DIE AUFGABE: Schreib alle folgenden Einträge Zeichen für Zeichen ab, ohne etwas zu ändern.

EINGABEZEILEN:
- - - - -

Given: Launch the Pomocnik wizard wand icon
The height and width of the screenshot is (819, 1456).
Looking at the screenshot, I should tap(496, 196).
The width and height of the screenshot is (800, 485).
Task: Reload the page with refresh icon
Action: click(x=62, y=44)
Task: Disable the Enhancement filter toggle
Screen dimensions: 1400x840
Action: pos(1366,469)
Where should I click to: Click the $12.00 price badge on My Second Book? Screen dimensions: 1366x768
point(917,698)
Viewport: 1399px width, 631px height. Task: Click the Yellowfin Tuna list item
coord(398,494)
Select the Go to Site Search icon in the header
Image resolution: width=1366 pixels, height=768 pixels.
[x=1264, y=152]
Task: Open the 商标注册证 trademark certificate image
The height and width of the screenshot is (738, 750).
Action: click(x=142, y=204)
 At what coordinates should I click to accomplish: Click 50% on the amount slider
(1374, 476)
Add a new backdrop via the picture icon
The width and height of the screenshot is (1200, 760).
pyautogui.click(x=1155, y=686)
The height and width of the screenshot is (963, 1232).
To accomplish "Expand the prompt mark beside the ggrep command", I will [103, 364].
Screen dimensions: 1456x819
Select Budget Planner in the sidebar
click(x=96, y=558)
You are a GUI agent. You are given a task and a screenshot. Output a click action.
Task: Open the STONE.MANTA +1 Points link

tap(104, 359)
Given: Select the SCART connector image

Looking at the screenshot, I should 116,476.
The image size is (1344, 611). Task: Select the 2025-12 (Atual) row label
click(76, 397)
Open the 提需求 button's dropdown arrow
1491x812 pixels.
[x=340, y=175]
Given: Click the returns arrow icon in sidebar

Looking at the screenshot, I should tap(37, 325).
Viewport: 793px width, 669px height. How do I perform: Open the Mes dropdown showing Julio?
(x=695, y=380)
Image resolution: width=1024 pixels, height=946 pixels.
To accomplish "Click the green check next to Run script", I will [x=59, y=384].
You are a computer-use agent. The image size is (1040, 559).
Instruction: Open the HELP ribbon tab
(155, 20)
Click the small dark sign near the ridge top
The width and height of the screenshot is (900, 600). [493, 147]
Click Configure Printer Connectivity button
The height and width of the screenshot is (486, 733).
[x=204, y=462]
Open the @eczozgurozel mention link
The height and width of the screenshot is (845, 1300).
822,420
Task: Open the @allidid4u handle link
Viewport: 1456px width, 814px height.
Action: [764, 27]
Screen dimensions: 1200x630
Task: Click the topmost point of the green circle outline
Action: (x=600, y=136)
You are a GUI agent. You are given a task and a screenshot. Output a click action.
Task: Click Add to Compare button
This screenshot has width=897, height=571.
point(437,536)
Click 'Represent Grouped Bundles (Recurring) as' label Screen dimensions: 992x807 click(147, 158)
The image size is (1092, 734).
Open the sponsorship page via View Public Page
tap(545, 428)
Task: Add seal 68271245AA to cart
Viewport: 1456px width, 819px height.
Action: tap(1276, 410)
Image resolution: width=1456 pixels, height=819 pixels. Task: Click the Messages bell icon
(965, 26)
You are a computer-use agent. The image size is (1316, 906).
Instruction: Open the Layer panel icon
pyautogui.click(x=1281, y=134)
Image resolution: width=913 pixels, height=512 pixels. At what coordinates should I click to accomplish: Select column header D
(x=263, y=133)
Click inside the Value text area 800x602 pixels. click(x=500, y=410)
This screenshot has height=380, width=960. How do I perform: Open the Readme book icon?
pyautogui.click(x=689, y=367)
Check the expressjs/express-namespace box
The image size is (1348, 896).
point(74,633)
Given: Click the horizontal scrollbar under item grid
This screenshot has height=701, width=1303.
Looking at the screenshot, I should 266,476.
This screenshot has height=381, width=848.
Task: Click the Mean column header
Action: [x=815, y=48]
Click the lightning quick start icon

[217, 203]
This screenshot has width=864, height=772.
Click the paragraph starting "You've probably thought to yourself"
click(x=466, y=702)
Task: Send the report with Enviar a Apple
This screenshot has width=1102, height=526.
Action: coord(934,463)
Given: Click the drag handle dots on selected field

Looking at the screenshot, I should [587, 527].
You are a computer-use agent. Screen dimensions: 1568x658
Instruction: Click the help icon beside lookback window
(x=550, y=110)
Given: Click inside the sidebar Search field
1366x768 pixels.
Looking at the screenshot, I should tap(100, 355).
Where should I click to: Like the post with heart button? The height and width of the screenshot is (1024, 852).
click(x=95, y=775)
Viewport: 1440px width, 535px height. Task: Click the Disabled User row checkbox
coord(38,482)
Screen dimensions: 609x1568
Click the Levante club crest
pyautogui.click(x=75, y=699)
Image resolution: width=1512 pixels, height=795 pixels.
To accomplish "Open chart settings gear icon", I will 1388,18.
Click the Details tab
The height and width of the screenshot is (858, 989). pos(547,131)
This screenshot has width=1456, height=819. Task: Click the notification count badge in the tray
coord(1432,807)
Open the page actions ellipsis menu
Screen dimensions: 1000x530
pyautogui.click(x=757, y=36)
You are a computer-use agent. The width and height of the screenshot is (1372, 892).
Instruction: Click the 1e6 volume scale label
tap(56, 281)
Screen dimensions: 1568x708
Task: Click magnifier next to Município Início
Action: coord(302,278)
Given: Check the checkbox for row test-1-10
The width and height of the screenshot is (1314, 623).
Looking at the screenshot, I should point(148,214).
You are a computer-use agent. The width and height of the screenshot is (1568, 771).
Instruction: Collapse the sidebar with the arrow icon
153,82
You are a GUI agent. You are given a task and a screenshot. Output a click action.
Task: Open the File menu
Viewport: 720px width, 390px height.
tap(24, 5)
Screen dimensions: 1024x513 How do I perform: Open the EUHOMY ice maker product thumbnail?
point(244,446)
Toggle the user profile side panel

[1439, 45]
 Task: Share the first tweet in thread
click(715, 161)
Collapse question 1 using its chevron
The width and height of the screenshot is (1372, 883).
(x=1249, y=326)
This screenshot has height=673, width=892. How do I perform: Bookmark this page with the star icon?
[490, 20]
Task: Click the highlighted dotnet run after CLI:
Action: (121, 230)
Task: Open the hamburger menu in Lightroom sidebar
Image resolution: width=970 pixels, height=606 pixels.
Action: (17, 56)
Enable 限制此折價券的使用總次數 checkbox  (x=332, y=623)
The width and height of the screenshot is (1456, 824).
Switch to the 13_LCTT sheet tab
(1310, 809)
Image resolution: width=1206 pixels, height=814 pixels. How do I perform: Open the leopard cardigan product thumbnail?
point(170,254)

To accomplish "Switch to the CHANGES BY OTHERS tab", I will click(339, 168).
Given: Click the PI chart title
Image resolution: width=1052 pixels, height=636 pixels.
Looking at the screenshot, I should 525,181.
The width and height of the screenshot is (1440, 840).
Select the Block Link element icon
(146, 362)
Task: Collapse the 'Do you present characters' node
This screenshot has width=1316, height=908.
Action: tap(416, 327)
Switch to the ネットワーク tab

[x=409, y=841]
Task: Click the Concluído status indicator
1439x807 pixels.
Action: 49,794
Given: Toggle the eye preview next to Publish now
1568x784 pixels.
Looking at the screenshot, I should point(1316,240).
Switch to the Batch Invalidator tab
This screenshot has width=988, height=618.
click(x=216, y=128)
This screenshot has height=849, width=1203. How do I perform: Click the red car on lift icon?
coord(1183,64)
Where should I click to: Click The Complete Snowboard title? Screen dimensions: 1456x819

- - - - -

LÖSUNG SIEHE UNTEN:
Given: Launch the Pomocnik wizard wand icon
The height and width of the screenshot is (819, 1456).
Looking at the screenshot, I should tap(496, 196).
The width and height of the screenshot is (800, 485).
Task: Reload the page with refresh icon
Action: click(x=62, y=44)
Task: Disable the Enhancement filter toggle
Screen dimensions: 1400x840
Action: pos(1366,469)
Where should I click to: Click the $12.00 price badge on My Second Book? Screen dimensions: 1366x768
point(917,698)
Viewport: 1399px width, 631px height. Task: Click the Yellowfin Tuna list item
coord(398,494)
Select the Go to Site Search icon in the header
Image resolution: width=1366 pixels, height=768 pixels.
[x=1264, y=152]
Task: Open the 商标注册证 trademark certificate image
The height and width of the screenshot is (738, 750).
Action: click(x=142, y=204)
 At what coordinates should I click to accomplish: Click 50% on the amount slider
(1374, 476)
Add a new backdrop via the picture icon
The width and height of the screenshot is (1200, 760).
pyautogui.click(x=1155, y=686)
The height and width of the screenshot is (963, 1232).
To accomplish "Expand the prompt mark beside the ggrep command", I will [103, 364].
Screen dimensions: 1456x819
Select Budget Planner in the sidebar
click(x=96, y=558)
You are a GUI agent. You are given a task and a screenshot. Output a click action.
Task: Open the STONE.MANTA +1 Points link

tap(104, 359)
Given: Select the SCART connector image

Looking at the screenshot, I should 116,476.
The image size is (1344, 611). Task: Select the 2025-12 (Atual) row label
click(76, 397)
Open the 提需求 button's dropdown arrow
1491x812 pixels.
[x=340, y=175]
Given: Click the returns arrow icon in sidebar

Looking at the screenshot, I should tap(37, 325).
Viewport: 793px width, 669px height. How do I perform: Open the Mes dropdown showing Julio?
(x=695, y=380)
Image resolution: width=1024 pixels, height=946 pixels.
To accomplish "Click the green check next to Run script", I will [x=59, y=384].
You are a computer-use agent. The image size is (1040, 559).
Instruction: Open the HELP ribbon tab
(155, 20)
Click the small dark sign near the ridge top
The width and height of the screenshot is (900, 600). [493, 147]
Click Configure Printer Connectivity button
The height and width of the screenshot is (486, 733).
[x=204, y=462]
Open the @eczozgurozel mention link
The height and width of the screenshot is (845, 1300).
822,420
Task: Open the @allidid4u handle link
Viewport: 1456px width, 814px height.
Action: [764, 27]
Screen dimensions: 1200x630
Task: Click the topmost point of the green circle outline
Action: (x=600, y=136)
You are a GUI agent. You are given a task and a screenshot. Output a click action.
Task: Click Add to Compare button
This screenshot has width=897, height=571.
point(437,536)
Click 'Represent Grouped Bundles (Recurring) as' label Screen dimensions: 992x807 click(147, 158)
The image size is (1092, 734).
Open the sponsorship page via View Public Page
tap(545, 428)
Task: Add seal 68271245AA to cart
Viewport: 1456px width, 819px height.
Action: tap(1276, 410)
Image resolution: width=1456 pixels, height=819 pixels. Task: Click the Messages bell icon
(965, 26)
You are a computer-use agent. The image size is (1316, 906).
Instruction: Open the Layer panel icon
pyautogui.click(x=1281, y=134)
Image resolution: width=913 pixels, height=512 pixels. At what coordinates should I click to accomplish: Select column header D
(x=263, y=133)
Click inside the Value text area 800x602 pixels. click(x=500, y=410)
This screenshot has height=380, width=960. How do I perform: Open the Readme book icon?
pyautogui.click(x=689, y=367)
Check the expressjs/express-namespace box
The image size is (1348, 896).
point(74,633)
Given: Click the horizontal scrollbar under item grid
This screenshot has height=701, width=1303.
Looking at the screenshot, I should 266,476.
This screenshot has height=381, width=848.
Task: Click the Mean column header
Action: [x=815, y=48]
Click the lightning quick start icon

[217, 203]
This screenshot has width=864, height=772.
Click the paragraph starting "You've probably thought to yourself"
click(x=466, y=702)
Task: Send the report with Enviar a Apple
This screenshot has width=1102, height=526.
Action: coord(934,463)
Given: Click the drag handle dots on selected field

Looking at the screenshot, I should [587, 527].
You are a computer-use agent. Screen dimensions: 1568x658
Instruction: Click the help icon beside lookback window
(x=550, y=110)
Given: Click inside the sidebar Search field
1366x768 pixels.
Looking at the screenshot, I should tap(100, 355).
Where should I click to: Like the post with heart button? The height and width of the screenshot is (1024, 852).
click(x=95, y=775)
Viewport: 1440px width, 535px height. Task: Click the Disabled User row checkbox
coord(38,482)
Screen dimensions: 609x1568
Click the Levante club crest
pyautogui.click(x=75, y=699)
Image resolution: width=1512 pixels, height=795 pixels.
To accomplish "Open chart settings gear icon", I will 1388,18.
Click the Details tab
The height and width of the screenshot is (858, 989). pos(547,131)
This screenshot has width=1456, height=819. Task: Click the notification count badge in the tray
coord(1432,807)
Open the page actions ellipsis menu
Screen dimensions: 1000x530
pyautogui.click(x=757, y=36)
You are a computer-use agent. The width and height of the screenshot is (1372, 892).
Instruction: Click the 1e6 volume scale label
tap(56, 281)
Screen dimensions: 1568x708
Task: Click magnifier next to Município Início
Action: coord(302,278)
Given: Check the checkbox for row test-1-10
The width and height of the screenshot is (1314, 623).
Looking at the screenshot, I should point(148,214).
You are a computer-use agent. The width and height of the screenshot is (1568, 771).
Instruction: Collapse the sidebar with the arrow icon
153,82
You are a GUI agent. You are given a task and a screenshot. Output a click action.
Task: Open the File menu
Viewport: 720px width, 390px height.
tap(24, 5)
Screen dimensions: 1024x513 How do I perform: Open the EUHOMY ice maker product thumbnail?
point(244,446)
Toggle the user profile side panel

[1439, 45]
 Task: Share the first tweet in thread
click(715, 161)
Collapse question 1 using its chevron
The width and height of the screenshot is (1372, 883).
(x=1249, y=326)
This screenshot has height=673, width=892. How do I perform: Bookmark this page with the star icon?
[490, 20]
Task: Click the highlighted dotnet run after CLI:
Action: (121, 230)
Task: Open the hamburger menu in Lightroom sidebar
Image resolution: width=970 pixels, height=606 pixels.
Action: (17, 56)
Enable 限制此折價券的使用總次數 checkbox  (x=332, y=623)
The width and height of the screenshot is (1456, 824).
Switch to the 13_LCTT sheet tab
(1310, 809)
Image resolution: width=1206 pixels, height=814 pixels. How do I perform: Open the leopard cardigan product thumbnail?
point(170,254)

To accomplish "Switch to the CHANGES BY OTHERS tab", I will click(339, 168).
Given: Click the PI chart title
Image resolution: width=1052 pixels, height=636 pixels.
Looking at the screenshot, I should 525,181.
The width and height of the screenshot is (1440, 840).
Select the Block Link element icon
(146, 362)
Task: Collapse the 'Do you present characters' node
This screenshot has width=1316, height=908.
Action: tap(416, 327)
Switch to the ネットワーク tab

[x=409, y=841]
Task: Click the Concluído status indicator
1439x807 pixels.
Action: 49,794
Given: Toggle the eye preview next to Publish now
1568x784 pixels.
Looking at the screenshot, I should point(1316,240).
Switch to the Batch Invalidator tab
This screenshot has width=988, height=618.
click(x=216, y=128)
This screenshot has height=849, width=1203. How do I perform: Click the red car on lift icon?
coord(1183,64)
Where should I click to: Click The Complete Snowboard title? Screen dimensions: 1456x819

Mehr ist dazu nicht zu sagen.